**Recorded data:**
==============================
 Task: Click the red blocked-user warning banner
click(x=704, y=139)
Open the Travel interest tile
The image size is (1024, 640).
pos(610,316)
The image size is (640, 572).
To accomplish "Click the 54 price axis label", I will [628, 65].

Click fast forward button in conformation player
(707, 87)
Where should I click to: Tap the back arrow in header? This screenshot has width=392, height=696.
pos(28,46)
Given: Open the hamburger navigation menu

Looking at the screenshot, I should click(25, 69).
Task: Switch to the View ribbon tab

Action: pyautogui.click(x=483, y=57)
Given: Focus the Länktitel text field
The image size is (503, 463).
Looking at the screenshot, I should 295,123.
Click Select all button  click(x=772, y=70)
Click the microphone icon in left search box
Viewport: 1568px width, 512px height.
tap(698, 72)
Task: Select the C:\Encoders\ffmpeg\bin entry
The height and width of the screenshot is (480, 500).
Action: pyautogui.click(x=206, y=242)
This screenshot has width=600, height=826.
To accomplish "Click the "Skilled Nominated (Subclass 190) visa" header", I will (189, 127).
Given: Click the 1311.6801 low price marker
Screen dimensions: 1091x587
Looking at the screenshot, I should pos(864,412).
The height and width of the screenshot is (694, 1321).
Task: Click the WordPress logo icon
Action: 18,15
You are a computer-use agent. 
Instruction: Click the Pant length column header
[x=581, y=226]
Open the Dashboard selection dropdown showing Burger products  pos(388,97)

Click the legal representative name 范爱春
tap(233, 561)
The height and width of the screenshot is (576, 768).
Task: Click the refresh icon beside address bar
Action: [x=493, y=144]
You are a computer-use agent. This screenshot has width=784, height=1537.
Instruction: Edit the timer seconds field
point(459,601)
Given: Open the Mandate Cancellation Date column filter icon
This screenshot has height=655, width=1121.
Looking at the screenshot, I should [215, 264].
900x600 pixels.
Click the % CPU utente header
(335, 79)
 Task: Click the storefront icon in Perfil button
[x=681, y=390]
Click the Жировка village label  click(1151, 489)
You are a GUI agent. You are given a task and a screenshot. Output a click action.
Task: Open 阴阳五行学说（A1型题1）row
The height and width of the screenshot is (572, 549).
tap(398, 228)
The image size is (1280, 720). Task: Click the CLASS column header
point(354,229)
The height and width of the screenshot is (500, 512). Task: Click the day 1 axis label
==============================
**Task requirements:** From start to finish, retype the records above with complete accuracy.

**Solution below:**
 Task: Click the red blocked-user warning banner
click(x=704, y=139)
Open the Travel interest tile
The image size is (1024, 640).
pos(610,316)
The image size is (640, 572).
To accomplish "Click the 54 price axis label", I will [628, 65].

Click fast forward button in conformation player
(707, 87)
Where should I click to: Tap the back arrow in header? This screenshot has width=392, height=696.
pos(28,46)
Given: Open the hamburger navigation menu

Looking at the screenshot, I should click(25, 69).
Task: Switch to the View ribbon tab

Action: pyautogui.click(x=483, y=57)
Given: Focus the Länktitel text field
The image size is (503, 463).
Looking at the screenshot, I should 295,123.
Click Select all button  click(x=772, y=70)
Click the microphone icon in left search box
Viewport: 1568px width, 512px height.
tap(698, 72)
Task: Select the C:\Encoders\ffmpeg\bin entry
The height and width of the screenshot is (480, 500).
Action: pyautogui.click(x=206, y=242)
This screenshot has width=600, height=826.
To accomplish "Click the "Skilled Nominated (Subclass 190) visa" header", I will (189, 127).
Given: Click the 1311.6801 low price marker
Screen dimensions: 1091x587
Looking at the screenshot, I should pos(864,412).
The height and width of the screenshot is (694, 1321).
Task: Click the WordPress logo icon
Action: 18,15
You are a computer-use agent. 
Instruction: Click the Pant length column header
[x=581, y=226]
Open the Dashboard selection dropdown showing Burger products  pos(388,97)

Click the legal representative name 范爱春
tap(233, 561)
The height and width of the screenshot is (576, 768).
Task: Click the refresh icon beside address bar
Action: [x=493, y=144]
You are a computer-use agent. This screenshot has width=784, height=1537.
Instruction: Edit the timer seconds field
point(459,601)
Given: Open the Mandate Cancellation Date column filter icon
This screenshot has height=655, width=1121.
Looking at the screenshot, I should [215, 264].
900x600 pixels.
Click the % CPU utente header
(335, 79)
 Task: Click the storefront icon in Perfil button
[x=681, y=390]
Click the Жировка village label  click(1151, 489)
You are a GUI agent. You are given a task and a screenshot. Output a click action.
Task: Open 阴阳五行学说（A1型题1）row
The height and width of the screenshot is (572, 549).
tap(398, 228)
The image size is (1280, 720). Task: Click the CLASS column header
point(354,229)
The height and width of the screenshot is (500, 512). Task: Click the day 1 axis label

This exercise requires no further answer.